- [Passage]

- Opening Delimiter -

Self-perception in the form of documenting reports is part of the general behavioural diagnostics and also problem solving oriented models which apply the concept of self-control. Role-play and exercises are key elements of classical behavioural therapy, allowing the client to assume and develop an active role in the therapy. This encourages self-assessment and enlightenment, trying new possibilities, sustaining progress that has already been achieved and transferring it successfully into everyday life.

Cognitive behavioural therapy is relevant to present times and target oriented, structured and interactive.

Depending on the situation, stress management, communication and competence training, training of mindfulness, psycho-education, couple- and family sessions are included. The dialectic behavioural therapy (DBT) by Marsha M. Linehan was developed from CBT and is especially applied in cases of borderline-personality disorders.

Eye Movement Desensitization and Reprocessing (EMDR)

- Closing Delimiter -

- [Dataset extract]
- Opening Delimiter -

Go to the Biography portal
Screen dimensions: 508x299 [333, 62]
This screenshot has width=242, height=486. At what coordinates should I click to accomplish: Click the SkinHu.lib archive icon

- Closing Delimiter -

- [Task list]
1) Do these statements agree with the passage on cognitive behavioral therapy? Answer yes or no for each, quoting the words from the passage that decide it.
(a) Role-play and exercises are key elements of classical behavioral therapy.
(b) Dialectic behavioral therapy was developed independently of CBT.
(c) Cognitive behavioral therapy is described as unstructured.
2) Write what comes next in the passage on cognitive behavioral therapy, starting after its last line.

- [Outputs for the tasks]
1)
(a) Yes: "Role-play and exercises are key elements of classical behavioural therapy"
(b) No: "was developed from CBT"
(c) No: "target oriented, structured and interactive"

2)
EMDR is a psychotherapy method developed by Francine Shapiro to work on traumas. It is the therapy method with the most studies regarding effectiveness in posttraumatic stress disorder (PTSD). It even enables treating complex trauma related diseases. In the last years the indication spectrum was enhanced to include fear, depression, addiction and pain.

EMDR encompasses the findings of various bodies of neurophysiological research and many lessons from both psychodynamic and cognitive behavioural therapy. It is based on the insight that psychological stress reduces when both hemispheres of the brain are stimulated alternating, while the client is thinking about the traumatizing event. Through this, information is processed at a greater speed and cognitive restructuring happens. Sleep researchers assume that through the bilateral stimulation in waking state the same mechanisms as in information processing during sleep are stimulated. When applying bilateral stimulation a relaxing reaction is induced.

The therapy plan development seeks to determine which traumatising events are especially typical for the overall traumatic experience and which negative self-conclusions present the greatest stumbling blocks on the road towards healing.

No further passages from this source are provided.